Please restate the records that follow exactly, skipping their images.
• • • • • • •
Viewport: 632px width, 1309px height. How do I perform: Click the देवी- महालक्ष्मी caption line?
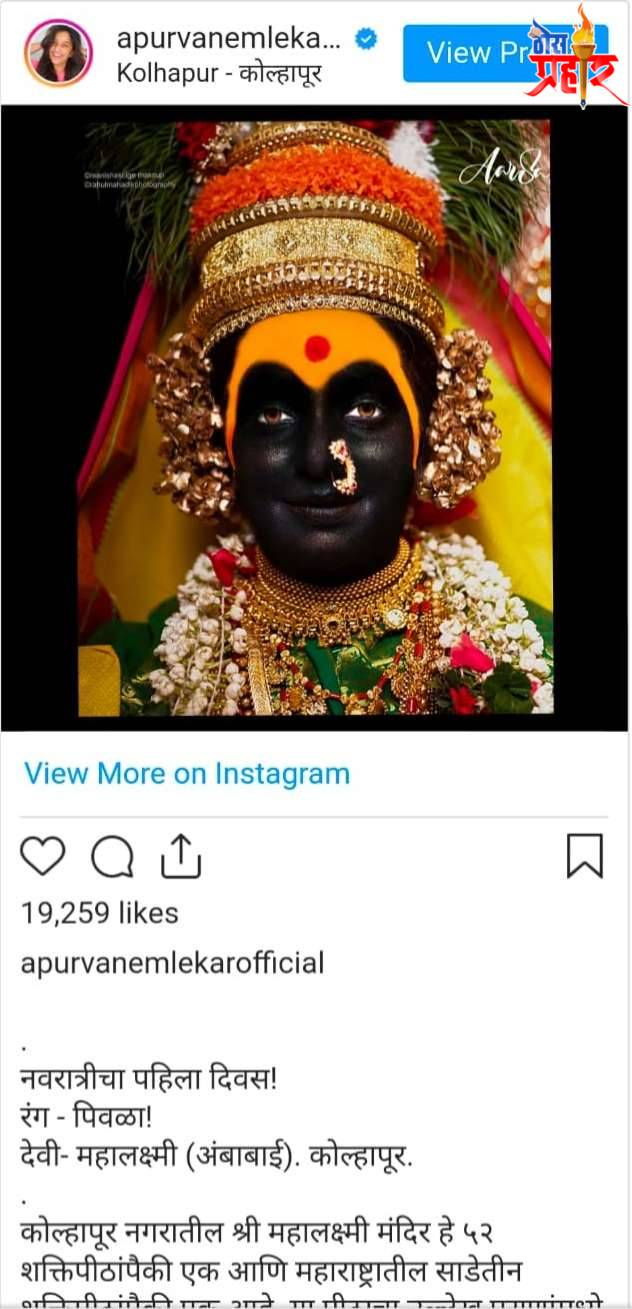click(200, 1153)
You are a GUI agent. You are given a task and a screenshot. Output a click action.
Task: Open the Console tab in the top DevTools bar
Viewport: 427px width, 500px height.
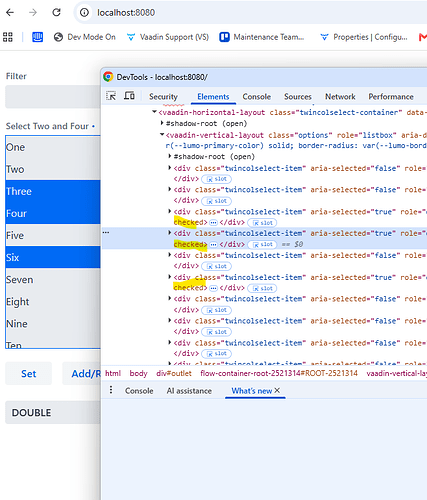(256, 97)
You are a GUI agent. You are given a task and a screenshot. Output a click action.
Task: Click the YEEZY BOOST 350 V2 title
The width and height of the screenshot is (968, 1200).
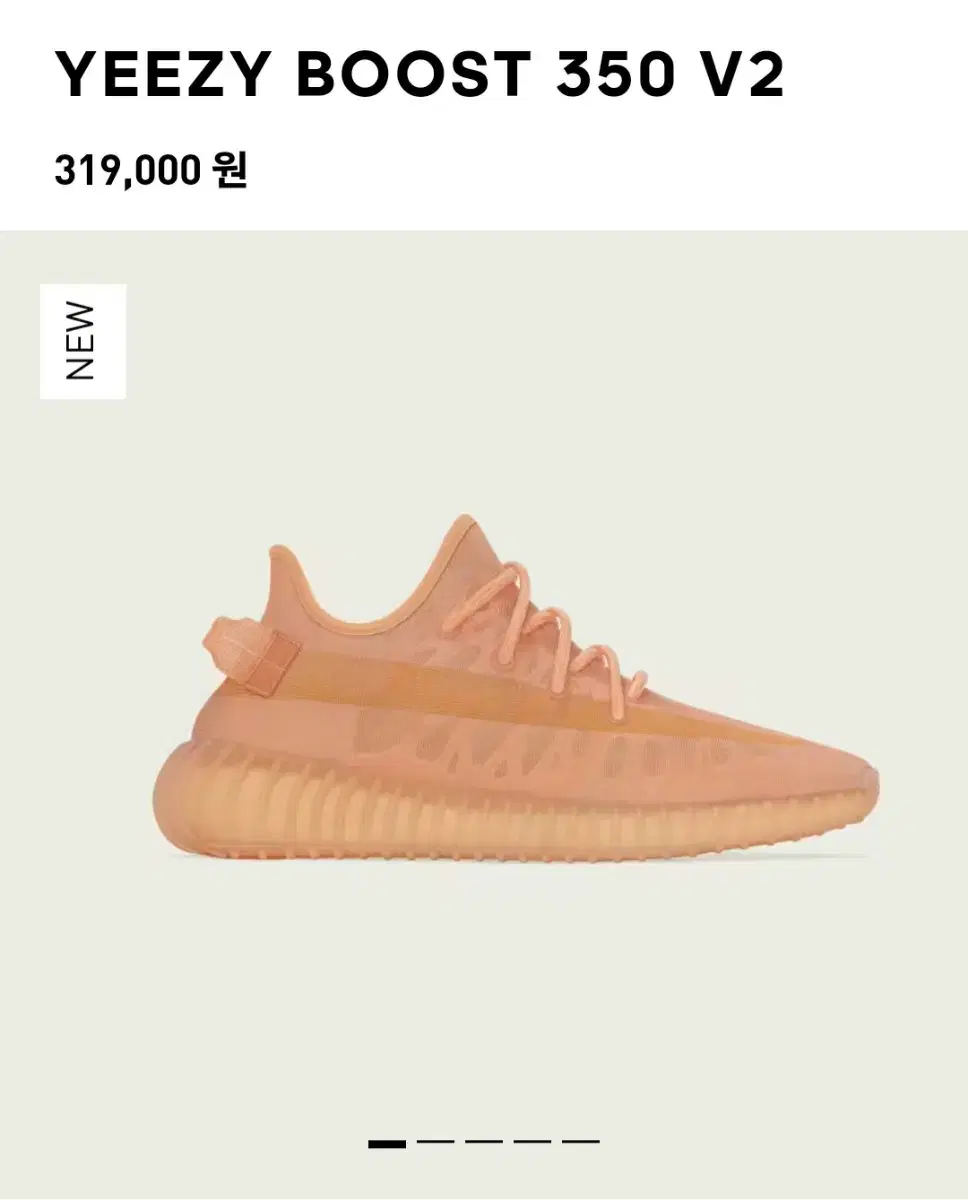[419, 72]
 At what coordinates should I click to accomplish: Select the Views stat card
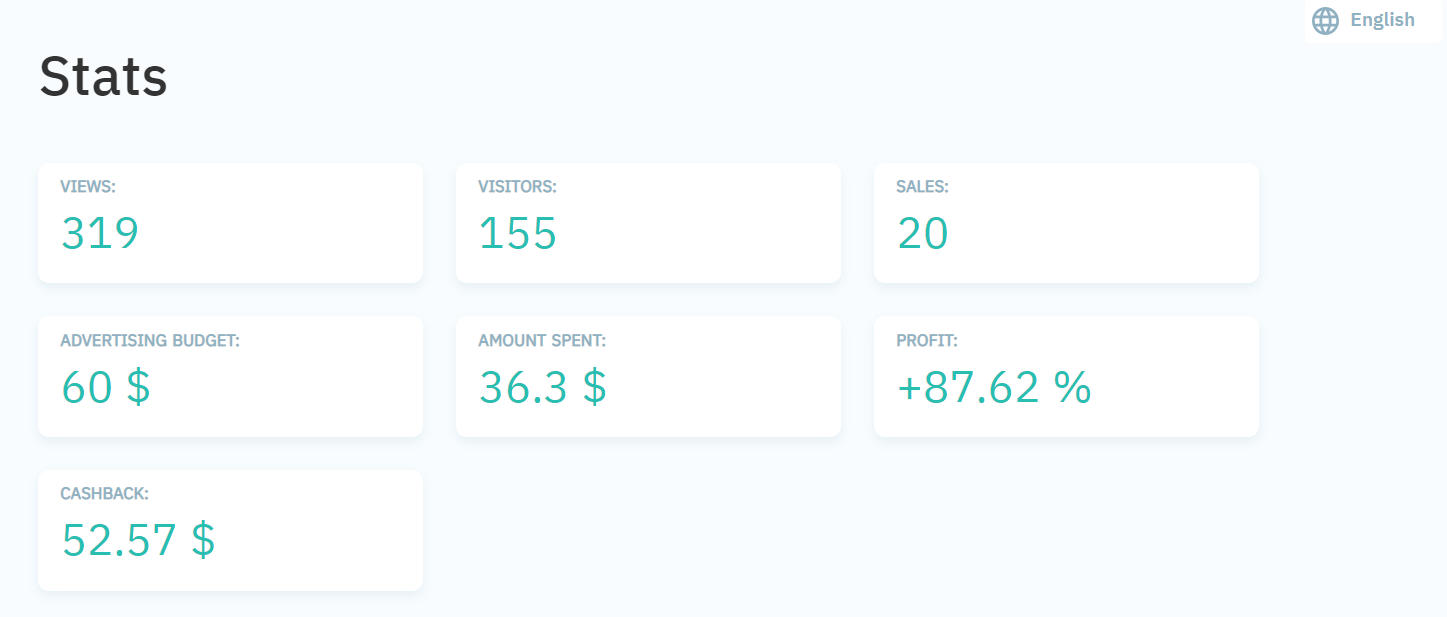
• • • • • • •
Answer to the exercise:
Viewport: 632px width, 1309px height. How do I perform: Click the देवी- महालक्ष्मी caption line?
click(200, 1153)
You are a GUI agent. You are given a task and a screenshot. Output a click action.
Task: Open the Console tab in the top DevTools bar
Viewport: 427px width, 500px height.
(256, 97)
You are a GUI agent. You are given a task and a screenshot. Output a click action.
Task: Click the YEEZY BOOST 350 V2 title
The width and height of the screenshot is (968, 1200).
[419, 72]
 At what coordinates should I click to accomplish: Select the Views stat card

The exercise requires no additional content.